A generational collector is one where there are multiple spaces (generations), that are collected at different rates. This is based on the "weak generational hypothesis" that posits that most objects become unreachable quickly; i.e. they die young. So by garbage collecting the space containing the young objects, you reclaim a relatively large amount of space at relatively low cost. You still need to collect the older generations, but this can happen less frequently.

(A mark-and-sweep collector could be generational, but the pay-off isn't as great as for a copying collector.)


Here's the context of the quote:

Generational garbage collectors is the best answer I've got for that, because it reduces the pauses, and frankly, the garbage collectors for all the [new] dynamic languages today are crap. They're mark-and-sweep, or they're reference counted.

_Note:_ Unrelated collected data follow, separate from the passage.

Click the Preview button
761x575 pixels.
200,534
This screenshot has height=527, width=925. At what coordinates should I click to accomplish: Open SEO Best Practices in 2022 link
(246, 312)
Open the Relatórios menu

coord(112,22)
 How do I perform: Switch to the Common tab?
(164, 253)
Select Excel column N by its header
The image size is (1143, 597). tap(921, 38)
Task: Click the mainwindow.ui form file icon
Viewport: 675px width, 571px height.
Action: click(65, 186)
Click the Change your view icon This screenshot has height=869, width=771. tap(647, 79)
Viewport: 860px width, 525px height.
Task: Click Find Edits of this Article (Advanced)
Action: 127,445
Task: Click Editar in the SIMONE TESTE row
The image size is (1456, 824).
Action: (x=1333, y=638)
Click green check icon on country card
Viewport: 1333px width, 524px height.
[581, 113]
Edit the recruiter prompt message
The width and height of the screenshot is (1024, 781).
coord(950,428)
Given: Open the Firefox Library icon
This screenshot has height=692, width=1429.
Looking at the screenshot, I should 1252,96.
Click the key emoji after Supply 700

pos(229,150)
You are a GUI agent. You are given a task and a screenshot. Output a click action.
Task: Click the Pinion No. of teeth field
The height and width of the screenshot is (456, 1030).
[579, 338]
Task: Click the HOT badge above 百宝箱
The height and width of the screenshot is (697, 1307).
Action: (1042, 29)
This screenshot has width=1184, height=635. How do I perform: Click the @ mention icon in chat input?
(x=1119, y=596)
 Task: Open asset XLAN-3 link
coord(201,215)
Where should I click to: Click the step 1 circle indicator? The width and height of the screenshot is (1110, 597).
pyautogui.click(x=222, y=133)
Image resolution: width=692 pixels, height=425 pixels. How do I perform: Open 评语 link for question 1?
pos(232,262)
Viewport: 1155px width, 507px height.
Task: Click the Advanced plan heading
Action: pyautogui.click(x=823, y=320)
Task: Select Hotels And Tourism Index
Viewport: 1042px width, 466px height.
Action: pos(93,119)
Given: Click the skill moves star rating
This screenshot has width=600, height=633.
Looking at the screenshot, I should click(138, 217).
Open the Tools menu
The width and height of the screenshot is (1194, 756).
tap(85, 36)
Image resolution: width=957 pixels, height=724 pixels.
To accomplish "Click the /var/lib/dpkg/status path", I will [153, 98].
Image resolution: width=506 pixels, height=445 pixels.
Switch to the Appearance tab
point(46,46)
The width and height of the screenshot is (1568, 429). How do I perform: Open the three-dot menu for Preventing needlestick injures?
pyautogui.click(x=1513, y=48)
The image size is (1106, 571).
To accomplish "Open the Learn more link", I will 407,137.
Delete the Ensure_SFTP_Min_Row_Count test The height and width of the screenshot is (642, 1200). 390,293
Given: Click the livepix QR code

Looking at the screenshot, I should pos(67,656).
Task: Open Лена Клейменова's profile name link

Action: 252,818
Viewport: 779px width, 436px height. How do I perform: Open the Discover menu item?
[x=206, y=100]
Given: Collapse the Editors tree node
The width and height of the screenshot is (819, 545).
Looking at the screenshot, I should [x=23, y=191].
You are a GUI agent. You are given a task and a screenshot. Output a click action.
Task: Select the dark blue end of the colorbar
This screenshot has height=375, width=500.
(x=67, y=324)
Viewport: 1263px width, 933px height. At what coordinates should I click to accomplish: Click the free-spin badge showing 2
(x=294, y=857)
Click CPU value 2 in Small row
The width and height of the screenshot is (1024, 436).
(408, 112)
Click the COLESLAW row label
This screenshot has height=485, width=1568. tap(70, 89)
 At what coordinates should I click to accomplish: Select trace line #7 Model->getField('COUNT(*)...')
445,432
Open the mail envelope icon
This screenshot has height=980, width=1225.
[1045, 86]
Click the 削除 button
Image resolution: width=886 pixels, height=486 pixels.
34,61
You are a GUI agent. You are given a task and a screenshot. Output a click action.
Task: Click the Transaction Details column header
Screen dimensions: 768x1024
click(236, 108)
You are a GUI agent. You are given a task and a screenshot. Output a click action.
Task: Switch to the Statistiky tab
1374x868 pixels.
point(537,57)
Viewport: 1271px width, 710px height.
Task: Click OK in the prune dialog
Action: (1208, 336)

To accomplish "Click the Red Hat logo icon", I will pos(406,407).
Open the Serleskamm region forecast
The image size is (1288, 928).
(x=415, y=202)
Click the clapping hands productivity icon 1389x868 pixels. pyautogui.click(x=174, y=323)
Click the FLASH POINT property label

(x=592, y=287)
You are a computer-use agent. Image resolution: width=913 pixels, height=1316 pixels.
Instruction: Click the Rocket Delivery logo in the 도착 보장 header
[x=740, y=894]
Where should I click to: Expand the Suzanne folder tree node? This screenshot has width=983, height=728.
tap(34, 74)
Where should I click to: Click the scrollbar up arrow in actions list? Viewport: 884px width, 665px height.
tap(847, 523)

From the quote, he appears to be talking about fairly primitive GCs which aren't generational. Generational GCs can still be mark and sweep, but they have a lot less to mark most of the time, which makes them a lot faster than "mark and sweep the world every time".

Assuming that's what he meant, I agree - but he could have put it more clearly. Bear in mind that this was a talk rather than a doctoral thesis though - coming up with the clearest possible way of expressing yourself "on the hoof" is kinda tricky :)


He's contrasting it to mark-compact:

Generational garbage collectors is the best answer I've got for that, because it reduces the pauses, and frankly, the garbage collectors for all the [new] dynamic languages today are crap. They're mark-and-sweep, or they're reference counted.

Plain mark & sweep GCs aren't so good because they have a problem of heap fragmentation. With high allocation levels common of GC-enabled languages, this usually becomes an issue faster than it does in e.g. C++, where a lot of objects just live on the stack.

That said, mark-compact is really mark & sweep with compacting tackled on it, so the terminology could be better. Non-compacting collectors are normally called "conservative" to distinguish them.